In 1993, after 14 years, the NFL reduced its annual college draft to eight rounds. That left many talented players who were not selected, free to tryout with any team. Vaughn Hebron was one of those players. But why did the Virginia Tech running back sign with the Eagles?
"They were the first team that called," said Hebron. "You go through all that waiting and at that point you just want to get in someone's camp. My agent was thinking from a different vantage point. He said, 'Let's address what team's needs are. Where are they at the running back position?' Because there were several teams that called. I was like, 'The Eagles called first, let's go!'
"When you look back on it, if you chose the way you were supposed to choose the team at that point, the Eagles wouldn't have been the team. Herschel Walker just finished his first season (in Philadelphia) and had over 1,000 yards. And he wasn't even the offensive player of the year for the Eagles that year! It was Heath Sherman. You had James Joseph, who was a utility back and did it all. And they drafted Siran Stacy the year before in the second round, and Tony Brooks in the fourth round, so this was not the place to go. But I said, 'You know what? If it's meant for me to be in the pros, it will happen."
It didn't take long for Hebron to convince himself that it was meant to happen.
"Now that I look back and knowing the game the way I do and the business aspect, this is something that I never should have said or thought, but I really, truly, after mini-camp, knew I could play at that level," Hebron said. "It comes down to somebody giving you an opportunity. Sometimes you just don't get an opportunity through the numbers game as far as how many players are there, what they're able to do ahead of you, different motivations; there are a lot of things that go into it.
"So for me after one three-day mini-camp thinking that I should be on this team is crazy. But I literally thought that. The minute I was able to run around the guys and see what they could do, I thought, 'If they give me a shot I can make this team.'"
Whether the Eagles were going to give him a shot or if he was just going to take it himself, Hebron's mindset during training camp was to be noticed.
"I wanted to make a play, at least a 'Wow!' play, every practice," he said. "I mean, yes, you want to do a great play every play, but you want to at least make a 'Wow!' play every time you went on the field.

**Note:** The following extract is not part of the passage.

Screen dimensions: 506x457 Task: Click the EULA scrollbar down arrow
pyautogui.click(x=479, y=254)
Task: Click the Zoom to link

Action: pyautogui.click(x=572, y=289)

Every day, every practice, every session, I wanted the coach to say my name.
"Most people don't try to bring it every day. So that was my approach because I knew my number one competition was Siran Stacy. Obviously he had a huge head start on me just from a business standpoint; they had so much invested in him being a second-round draft pick, I knew they wanted him to play. So my attitude was every day try to bring it.
"Every day I wanted them to talk about me and not Siran. Siran was the type of guy that when he made a play, he would coast. He figured, 'OK, that's going to hold me for awhile.' Where my attitude was if I made one play, I wanted to make two. If I made two, I wanted to make three. And so on."

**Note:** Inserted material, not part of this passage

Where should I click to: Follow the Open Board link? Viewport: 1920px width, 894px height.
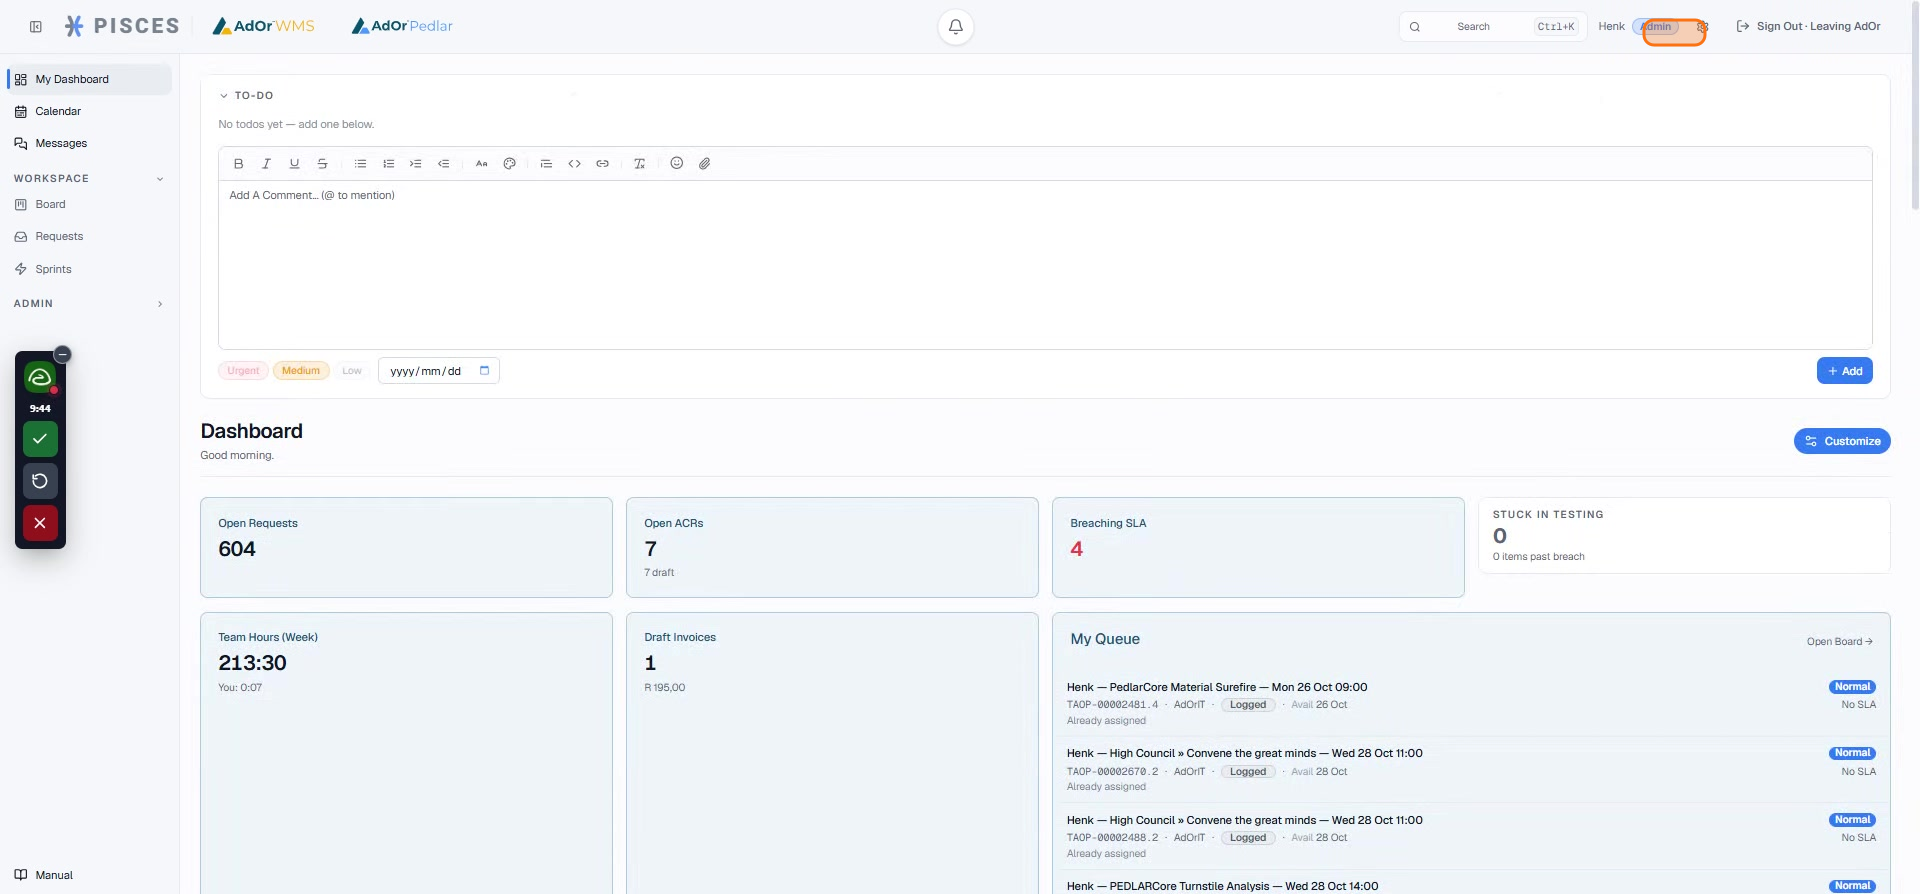coord(1840,642)
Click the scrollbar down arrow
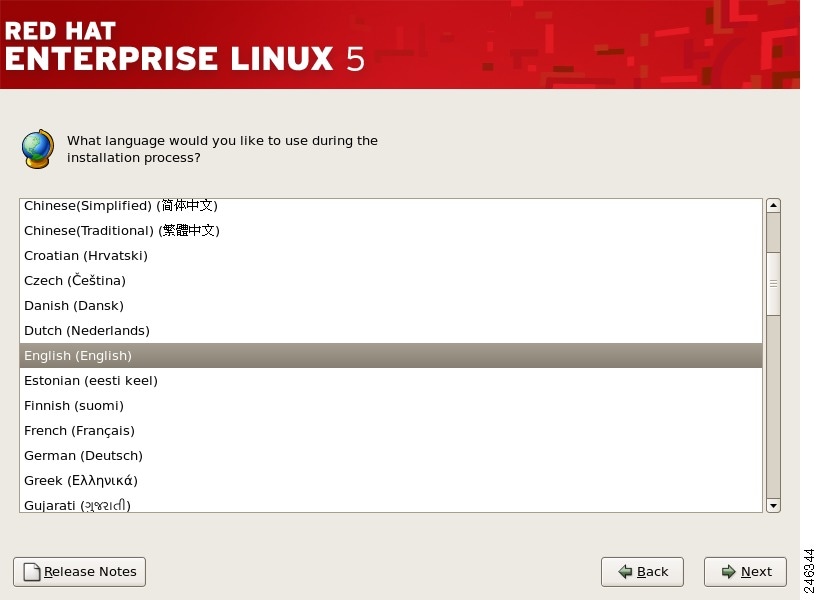The height and width of the screenshot is (600, 816). pos(773,505)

Hebron was Philadelphia's third-leading rusher in 1993 and '94; totaling 622 yards and five touchdowns. He also co-led the team in kickoff returns during his second season. His third season, however, was spent on Injured Reserve after tearing the ACL in his right knee in training camp.

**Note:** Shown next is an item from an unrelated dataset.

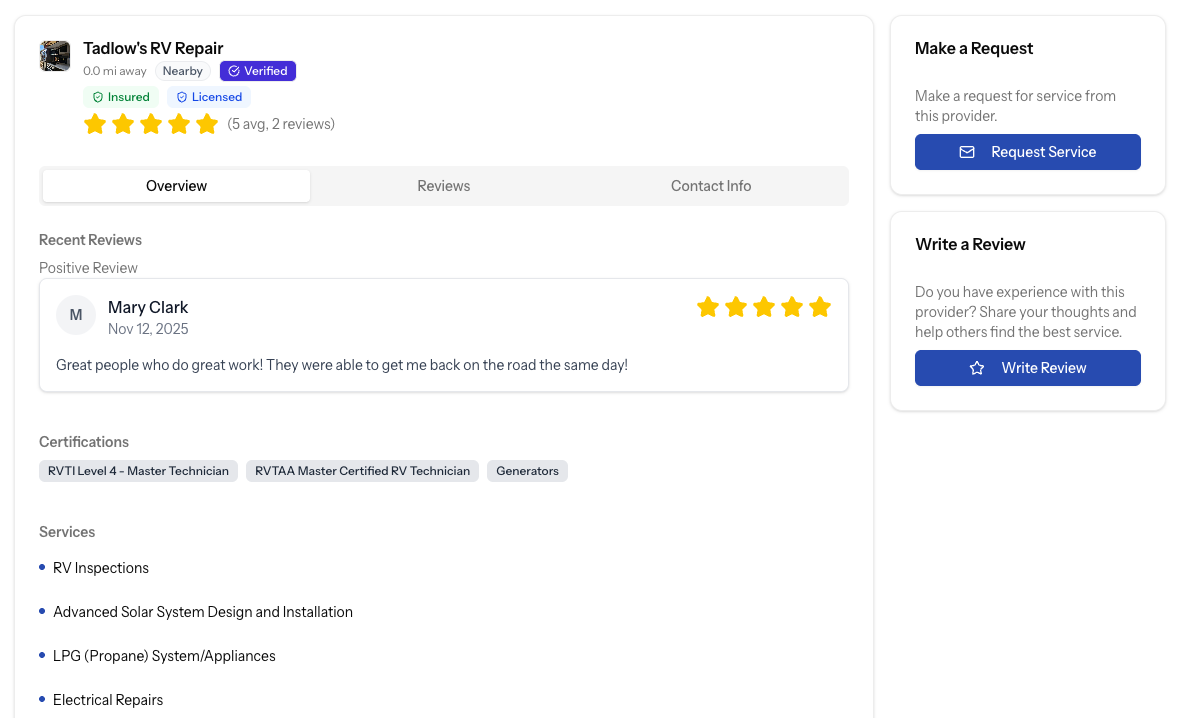Click the Electrical Repairs service item
1178x718 pixels.
point(108,700)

After moving on to Denver where he helped earn two Super Bowl championships, Hebron concluded his six-year NFL career in 1999.
He then returned to the Philadelphia area, where seven years ago he founded VMS Movement Specialists in Newtown. "I remember after my ACL, I became consumed in injury prevention. So even though I worked hard, I realized in doing so and starting to study about injury prevention, that I worked hard but I didn't work as smart as I needed to. So working on flexibility, my core strength, and things of that nature not only prolonged my career, but also made me improve my total fitness."
VMS offers performance enhancement training which includes indoor cycling, yoga, weight management programs, physical therapy, chiropractic care, pilates, and massage.
"It's a fitness center, but actually it's more or less a personal training studio," said Hebron. "I do one-on-one clients and I do groups and I've truly created a family, if you will. I have upwards around 300 clients. A lot of people ask me, 'Do you miss the game?' I obviously miss Sundays. But for the most part, you miss the locker room in general, the relationships that you create and the camaraderie. I wanted to create my own locker room. And that's the relationships I have with my clients and the relationships we have with each other."
During the football season, Hebron also works as a television football analyst for Comcast SportsNet Philadelphia. Sundays, he is on the Eagles Pregame Live and Eagles Postgame Live shows. And on Monday evenings, he can be seen on the 30-minute highlights show, Eagles Extra.
He and his wife, Kim, have five children: Vaughn, 19; Saloni, 11; Savion and Savaughn, 9; and Sanaa, 5.